[Records from a data collection]
____________
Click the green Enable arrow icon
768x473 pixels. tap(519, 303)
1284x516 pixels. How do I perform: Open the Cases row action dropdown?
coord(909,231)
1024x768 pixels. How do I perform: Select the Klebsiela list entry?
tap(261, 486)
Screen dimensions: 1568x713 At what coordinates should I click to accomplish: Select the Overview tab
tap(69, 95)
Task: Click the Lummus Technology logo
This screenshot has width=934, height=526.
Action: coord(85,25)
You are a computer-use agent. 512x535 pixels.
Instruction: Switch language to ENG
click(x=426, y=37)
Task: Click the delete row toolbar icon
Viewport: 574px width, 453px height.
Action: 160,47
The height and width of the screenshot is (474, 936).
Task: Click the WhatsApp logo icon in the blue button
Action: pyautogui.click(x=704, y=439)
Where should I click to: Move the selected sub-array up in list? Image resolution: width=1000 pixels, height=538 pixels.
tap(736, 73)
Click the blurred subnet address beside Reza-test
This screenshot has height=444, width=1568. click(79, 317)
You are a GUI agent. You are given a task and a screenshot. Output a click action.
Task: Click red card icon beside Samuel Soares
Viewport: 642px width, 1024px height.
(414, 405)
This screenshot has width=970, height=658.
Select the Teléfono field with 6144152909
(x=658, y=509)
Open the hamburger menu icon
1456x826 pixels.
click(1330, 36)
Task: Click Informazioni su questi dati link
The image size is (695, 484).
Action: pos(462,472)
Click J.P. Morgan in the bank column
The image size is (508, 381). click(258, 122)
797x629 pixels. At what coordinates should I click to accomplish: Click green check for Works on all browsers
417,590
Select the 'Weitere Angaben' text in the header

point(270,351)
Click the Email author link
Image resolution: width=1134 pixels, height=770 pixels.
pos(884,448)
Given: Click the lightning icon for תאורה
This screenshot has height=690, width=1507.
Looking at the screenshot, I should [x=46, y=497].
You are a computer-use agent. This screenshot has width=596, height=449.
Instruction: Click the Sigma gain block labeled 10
____________
#### WHAT IS EXPECTED
The lines from the one with "1456x826 pixels." through the final line of the data are to be reproduced exactly, both included, with no other lines.

#### REPLY TO THE TASK
1456x826 pixels.
click(1330, 36)
Task: Click Informazioni su questi dati link
The image size is (695, 484).
Action: pos(462,472)
Click J.P. Morgan in the bank column
The image size is (508, 381). click(258, 122)
797x629 pixels. At what coordinates should I click to accomplish: Click green check for Works on all browsers
417,590
Select the 'Weitere Angaben' text in the header

point(270,351)
Click the Email author link
Image resolution: width=1134 pixels, height=770 pixels.
pos(884,448)
Given: Click the lightning icon for תאורה
This screenshot has height=690, width=1507.
Looking at the screenshot, I should [x=46, y=497].
You are a computer-use agent. This screenshot has width=596, height=449.
Instruction: Click the Sigma gain block labeled 10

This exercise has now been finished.